== ITEMS ==
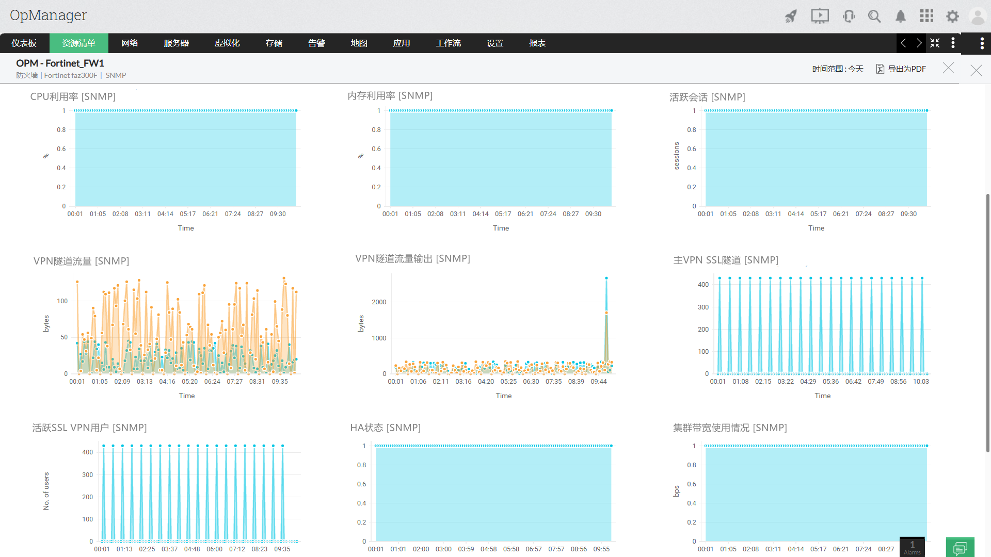Switch to the 告警 tab
Viewport: 991px width, 557px height.
tap(316, 43)
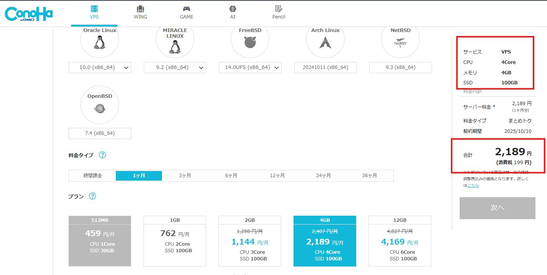Expand FreeBSD 14.0UFS version dropdown
The image size is (547, 275).
click(250, 67)
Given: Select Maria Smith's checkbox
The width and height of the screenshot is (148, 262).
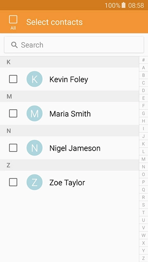Looking at the screenshot, I should [13, 113].
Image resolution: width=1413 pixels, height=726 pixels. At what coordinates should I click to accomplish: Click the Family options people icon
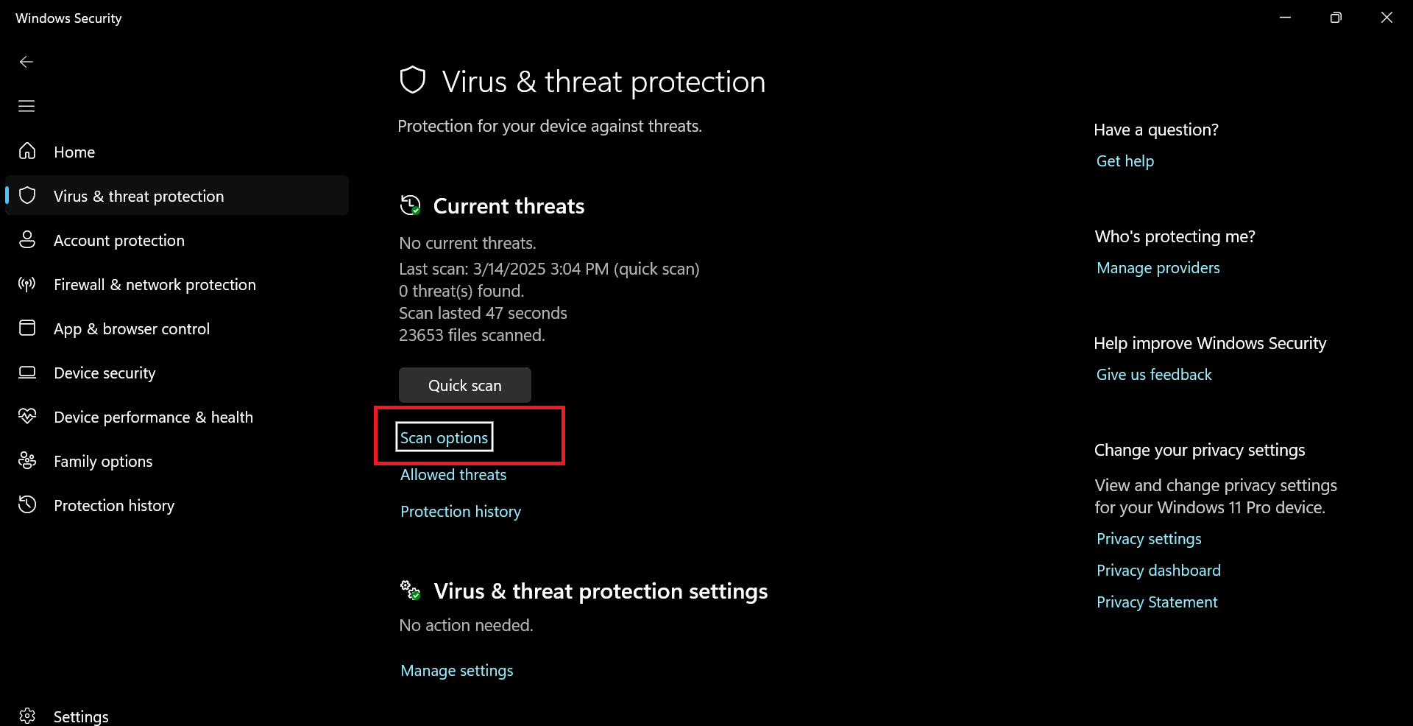coord(27,461)
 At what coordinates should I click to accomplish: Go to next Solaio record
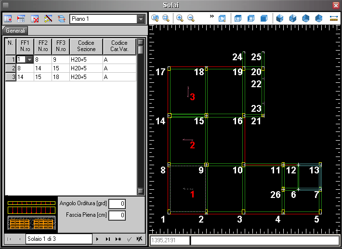pyautogui.click(x=97, y=239)
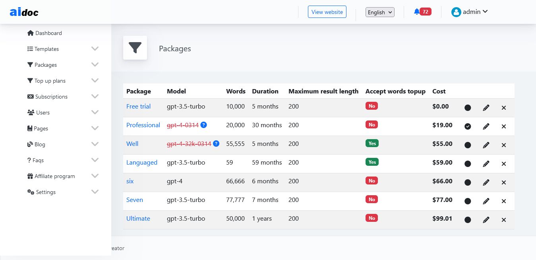The width and height of the screenshot is (536, 260).
Task: Select Subscriptions in the sidebar menu
Action: [51, 97]
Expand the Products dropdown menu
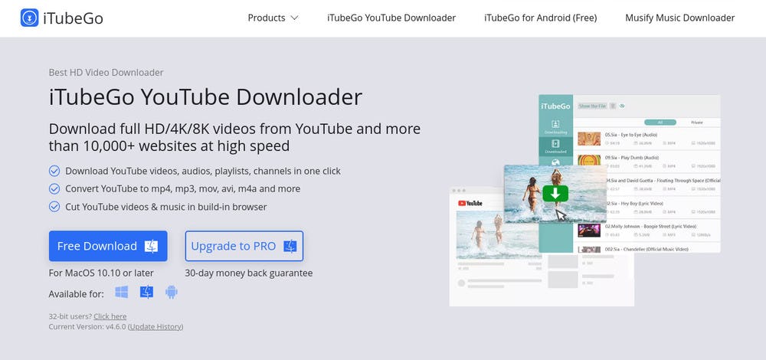 (273, 18)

== WHAT TO WORK ON ==
Copy out every line of the records above word for word, leaving out the pictures.

== OUTPUT BELOW ==
Switch to the 告警 tab
Viewport: 991px width, 557px height.
tap(316, 43)
Expand FreeBSD 14.0UFS version dropdown
The image size is (547, 275).
click(250, 67)
Given: Select Maria Smith's checkbox
The width and height of the screenshot is (148, 262).
Looking at the screenshot, I should [13, 113].
Image resolution: width=1413 pixels, height=726 pixels. At what coordinates should I click to accomplish: Click the Family options people icon
coord(27,461)
 At what coordinates should I click to accomplish: Go to next Solaio record
pyautogui.click(x=97, y=239)
The width and height of the screenshot is (536, 260).
Task: Select Subscriptions in the sidebar menu
Action: [51, 97]
Expand the Products dropdown menu
 (273, 18)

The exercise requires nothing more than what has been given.